Work task 1 >>
List every local nonprofit that the news article says can provide housing assistance.
Work task 2 >>
Based on the news article, why must the North Downtown Project keep moving forward despite its rising costs?
Work task 3 >>
According to the news article, about how many evictions did the eviction prevention program prevent in less than a year?

Exercise passage >>

_____

Categories
City DopeNews

ACC Commission Bails Out Housing Project, Winds Down Eviction Prevention

A map of the area encompassed by the North Downtown Project. Credit: Columbia Residential

Athens-Clarke County commissioners voted to spend another $4 million on an already over-budget affordable housing project and wind down a program to prevent evictions during a Nov. 15 called meeting.

The county had initially given the Athens Housing Authority $4 million in federal funds as a bridge loan for the Bethel Midtown Village redevelopment—known as the North Downtown Project—until the Georgia Department of Community Affairs came through with a $4 million grant to offset increased construction costs as a result of inflation and shortages of materials. But now the AHA/ACC/Columbia Residential public-private partnership will keep that money, in addition to the DCA grant, because construction costs have risen even further, along with interest rates.

With $39 million in county sales tax revenue already committed and $22 million in DCA tax credits on the line, the project has to keep moving forward in spite of spiraling costs, AHA Executive Director Rick Parker said. “I think this is well beyond the comfort zone of both parties,” he said. “The reason to continue down this path is not to lose the affordable housing tax credits, which expire at the end of this year.”

In between May, when the partnership applied for more DCA funds, and October, when the $4 million grant was awarded, interest rates rose by two percentage points, Parker said. He said he and Mayor Kelly Girtz both sought additional funding from DCA on top of the latest $4 million, but DCA declined.

The $4 million expenditure drained the last of the $11 million the ACC Commission set aside for affordable housing from its $60 million share of the American Rescue Plan Act’s federal funding for state and local governments’ pandemic recovery. Commissioner Jesse Houle raised the question, if cost overruns keep happening, where will the money to cover them come from? “I have a fear within me about how we get through phases 2, 3, 4 and 5 when we have no more money on our end to put into it,” Houle said. 

The North Downtown Project is currently in phase 1, which involves tearing down part of the existing Bethel, installing infrastructure and building one new building. When complete, the development will replace 190 aging Section 8 units with 715–875 new ones—one-third public housing, one-third subsidized and one-third market rate.

“This is an extraordinary set of circumstances,” Parker said. “We’ll solve that problem as we go. We’ll do that in a variety of ways.”

The AHA locked in an interest rate that saved $2.5 million, Parker said, but it expires Jan. 5. In addition, the team in charge of the project pre-bought materials to lock in prices, is looking at design changes and is negotiating with contractors on cost-cutting incentives. He also said he expects the federal government to step in and provide relief for similarly struggling projects nationwide, based on his past experience in the wake of the 2007 housing crisis.

“I believe we’re not just simply going to stop building affordable housing in America because of the economics and the inflation going on,” Parker said. “I believe this will be addressed by a combination of: inflation will eventually moderate, interest rates will stabilize, and additional resources will be provided.”

The commission also voted to wind down an eviction prevention program run by a new and inexperienced nonprofit, First Athenian Development Corp., after a county report detailed numerous accounting irregularities dating back to June that led ACC Manager Blaine Williams to suspend the program last month. 

At least 19 households had been approved for help when the program was suspended, and there may be up to 50 more in the pipeline, Williams said. The ACC Housing and Community Development Department will assist those applicants, and then it will end, unless the commission opts to reopen bidding to run it. “We can’t take over the program,” Williams said. “We don’t have the capacity.”

In less than a year, the program prevented about 300 evictions by using $1 million of the $2.5 million in ARPA funds the commission allocated for that purpose. However, as the end of the federal eviction moratorium last November grows further away, it becomes harder to pin evictions on COVID-19, according to Williams. Both DCA and Gwinnett County—whose Project RESET provided the model for Athens’ program—stopped accepting applications for eviction prevention assistance in late October. 

However, housing assistance is available from local nonprofits Advantage Behavioral Health Systems, Family Promise, Project Safe, Acceptance Community Center and The Ark that split $800,000 the commission recently awarded for rehousing from another federal source, Community Development Block Grants.

_____

Record excerpts >>

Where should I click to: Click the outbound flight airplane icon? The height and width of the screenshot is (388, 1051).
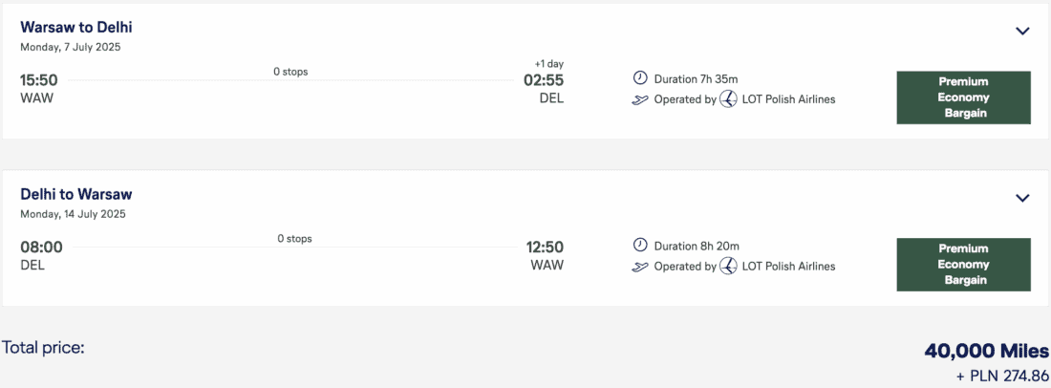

_____

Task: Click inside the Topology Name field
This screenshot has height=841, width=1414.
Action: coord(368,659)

_____

Written solution 1 >>
Advantage Behavioral Health Systems, Family Promise, Project Safe, Acceptance Community Center, The Ark

Written solution 2 >>
AHA Executive Director Rick Parker said the reason to continue is to avoid losing the affordable housing tax credits, which expire at the end of the year. With $39 million in county sales tax revenue already committed and $22 million in DCA tax credits on the line, the project has to keep going.

Written solution 3 >>
About 300 evictions.